_PROMPT_
Reproduce verbatim everything in the records below from the line containing "Find the location of a particular element. This" down to the end of the records, including both of those lines. Omit the pictures from your answer.

_Screenshot grounding data_
******

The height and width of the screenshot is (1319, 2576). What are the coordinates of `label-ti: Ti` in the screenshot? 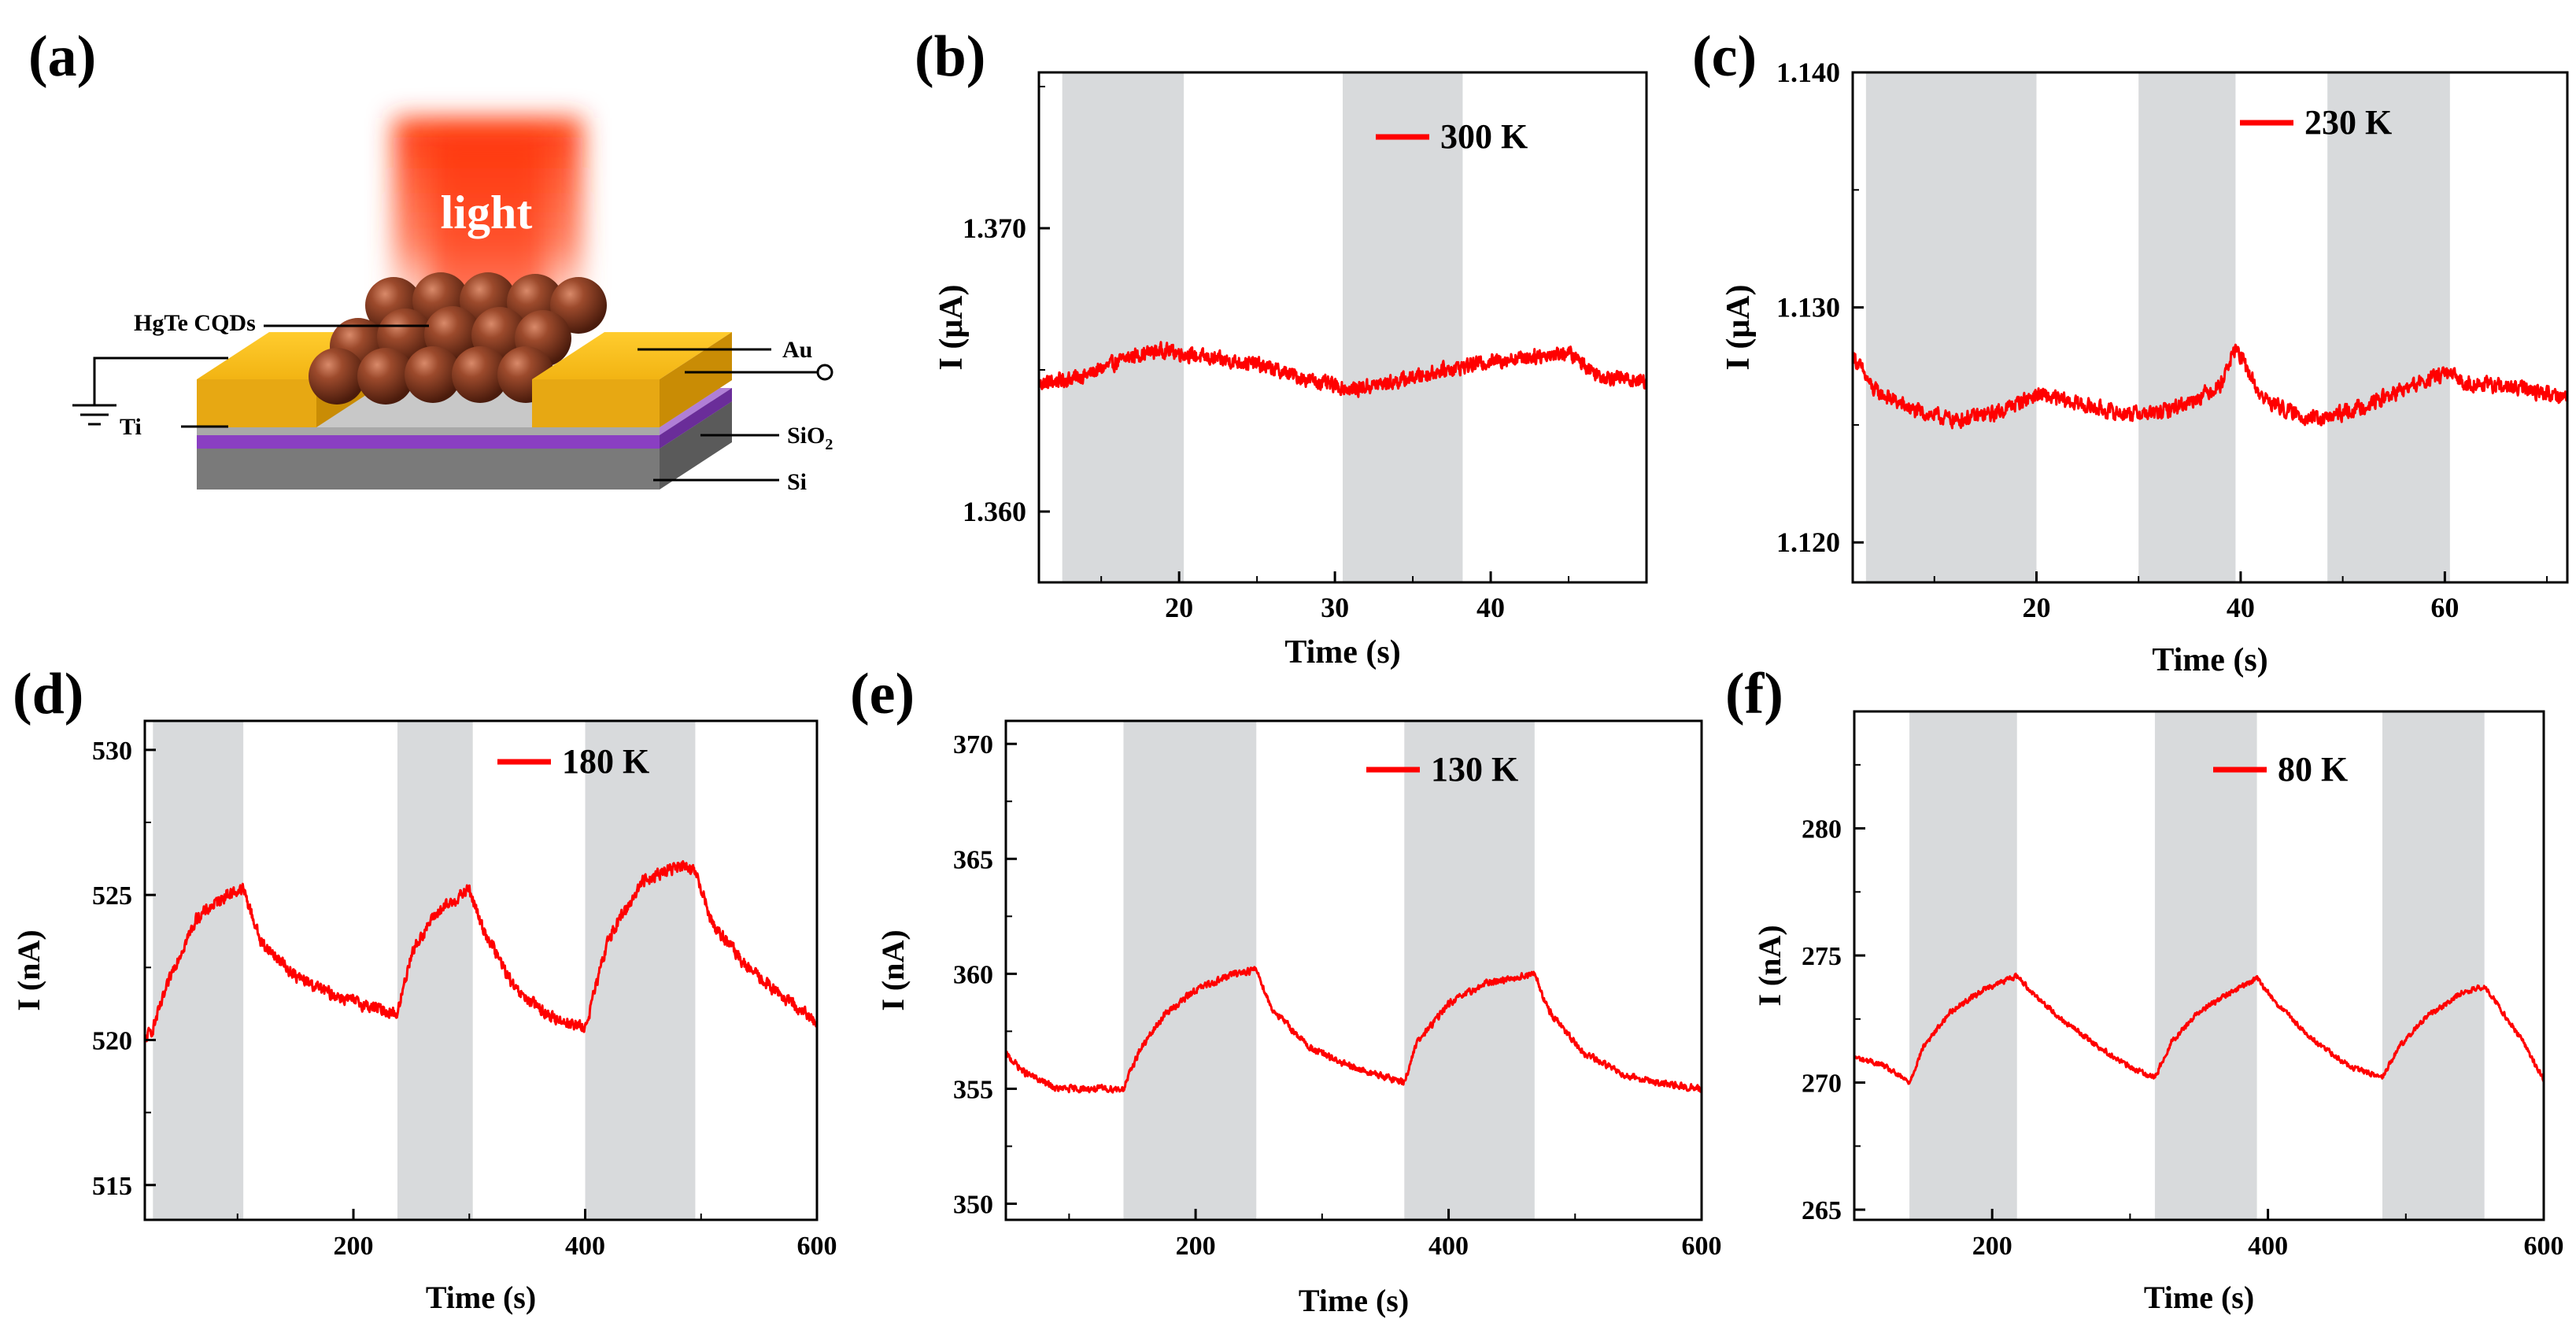 It's located at (131, 427).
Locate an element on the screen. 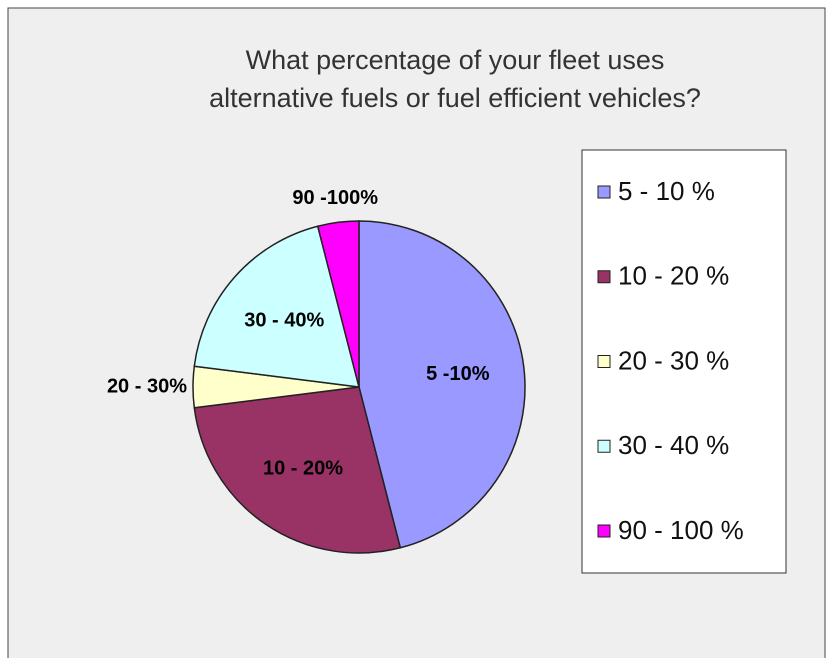 The width and height of the screenshot is (828, 658). legend-text: 5 - 10 % is located at coordinates (666, 191).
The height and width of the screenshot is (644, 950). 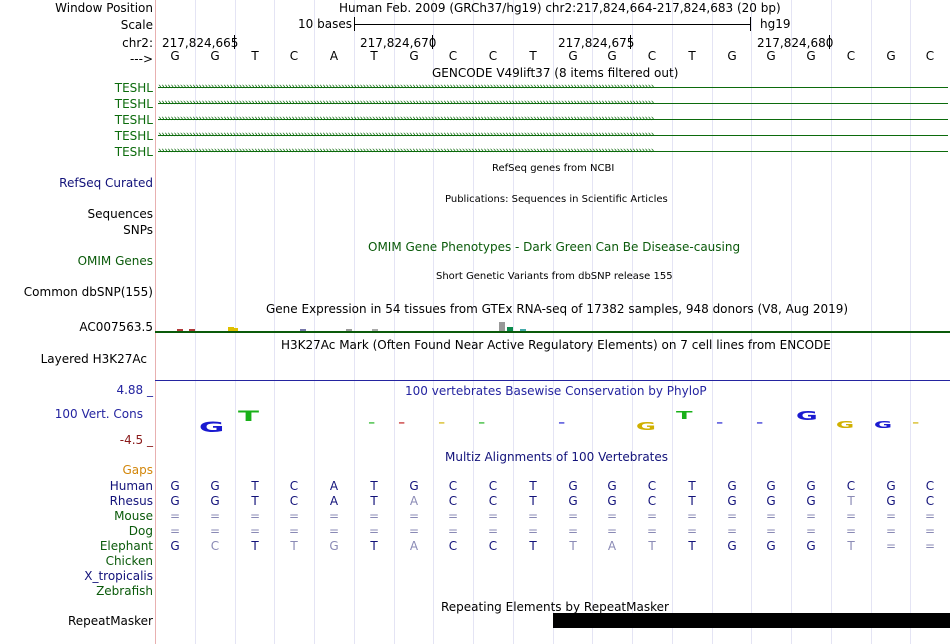 I want to click on gaps-label: Gaps, so click(x=138, y=470).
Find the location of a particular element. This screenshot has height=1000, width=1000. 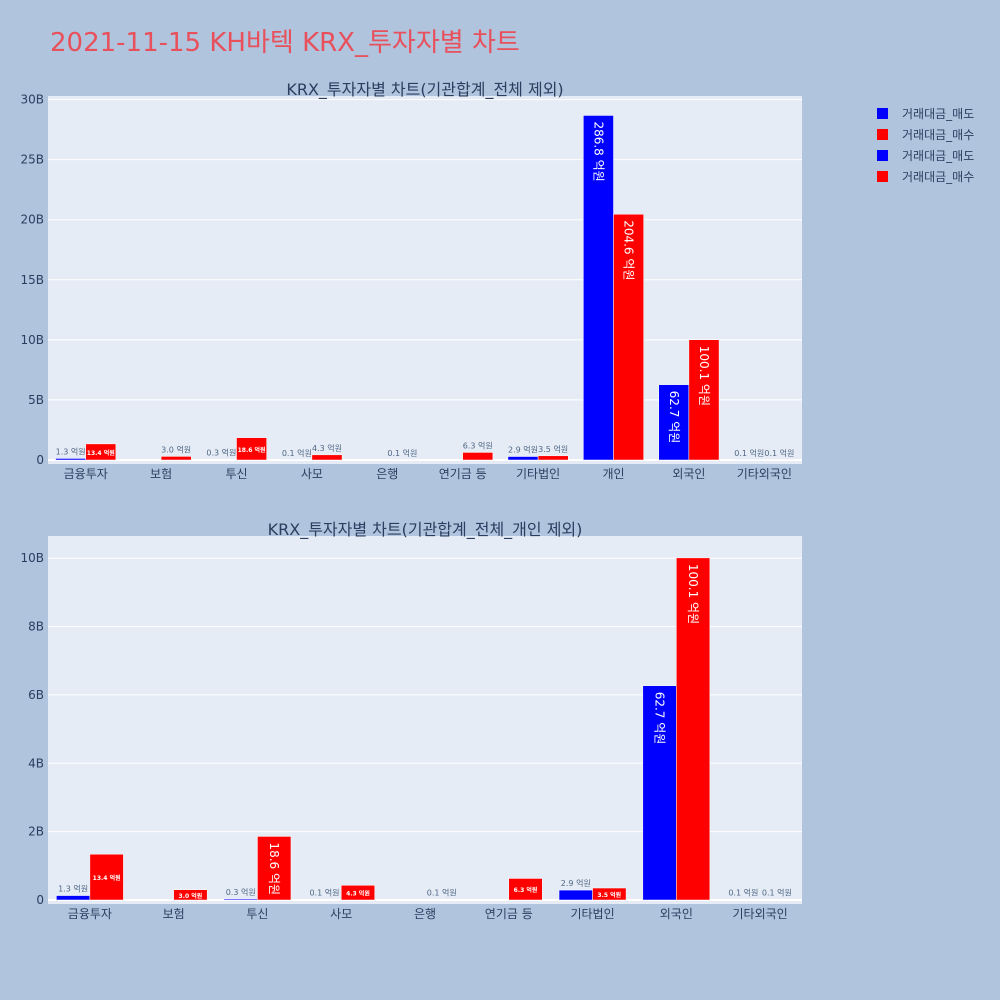

y-tick-label: 2B is located at coordinates (36, 832).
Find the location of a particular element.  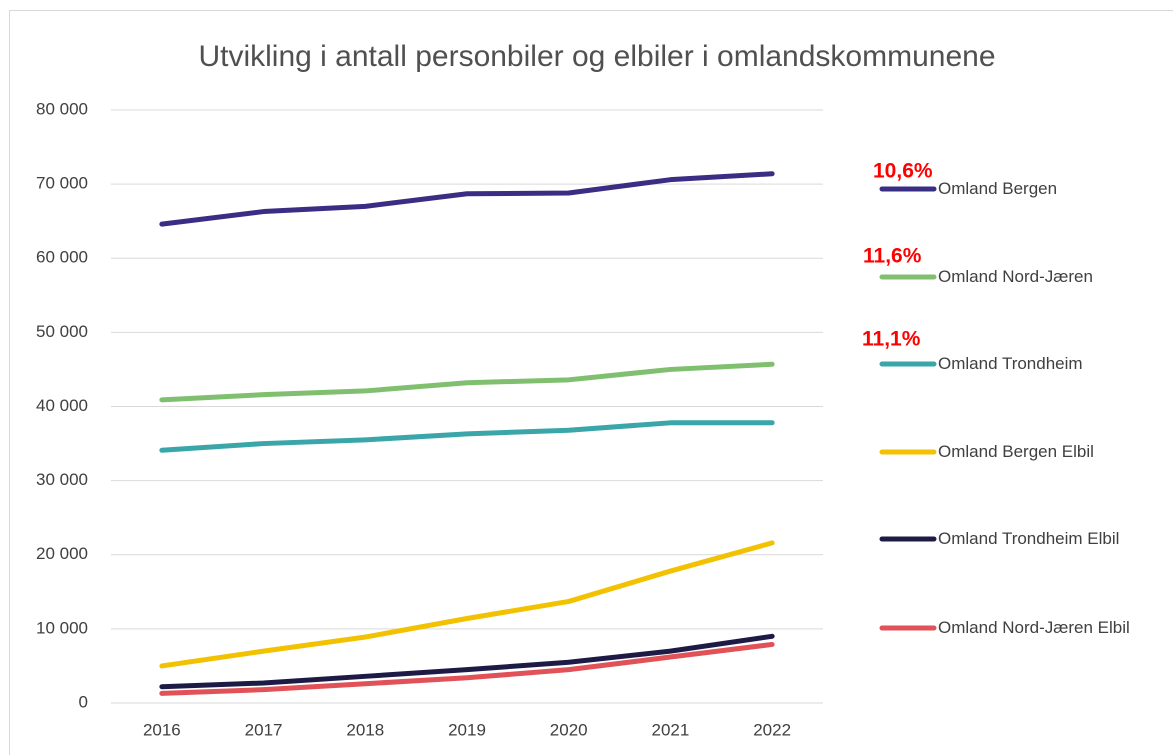

legend-label: Omland Bergen Elbil is located at coordinates (1016, 452).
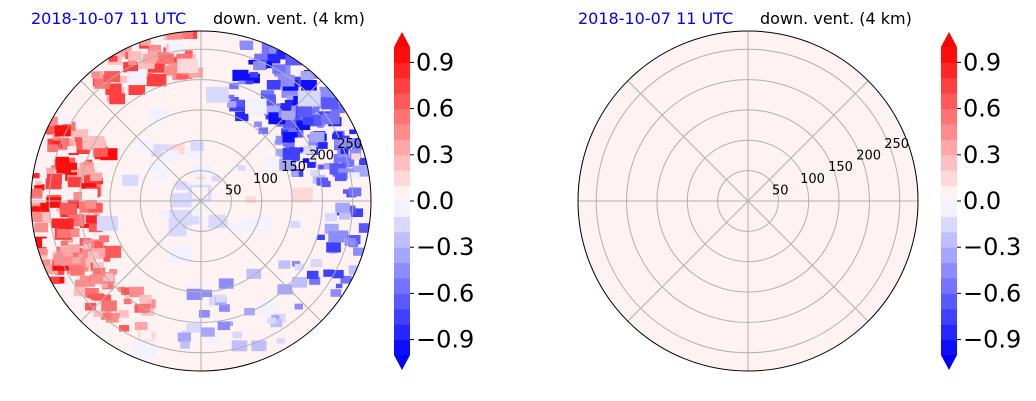  Describe the element at coordinates (982, 62) in the screenshot. I see `colorbar-tick-label: 0.9` at that location.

******

_OUTPUT_
Find the location of a particular element. This screenshot has height=1000, width=1000. 

y-tick-label: 2B is located at coordinates (36, 832).
Find the location of a particular element.  

legend-label: Omland Bergen Elbil is located at coordinates (1016, 452).
  Describe the element at coordinates (982, 62) in the screenshot. I see `colorbar-tick-label: 0.9` at that location.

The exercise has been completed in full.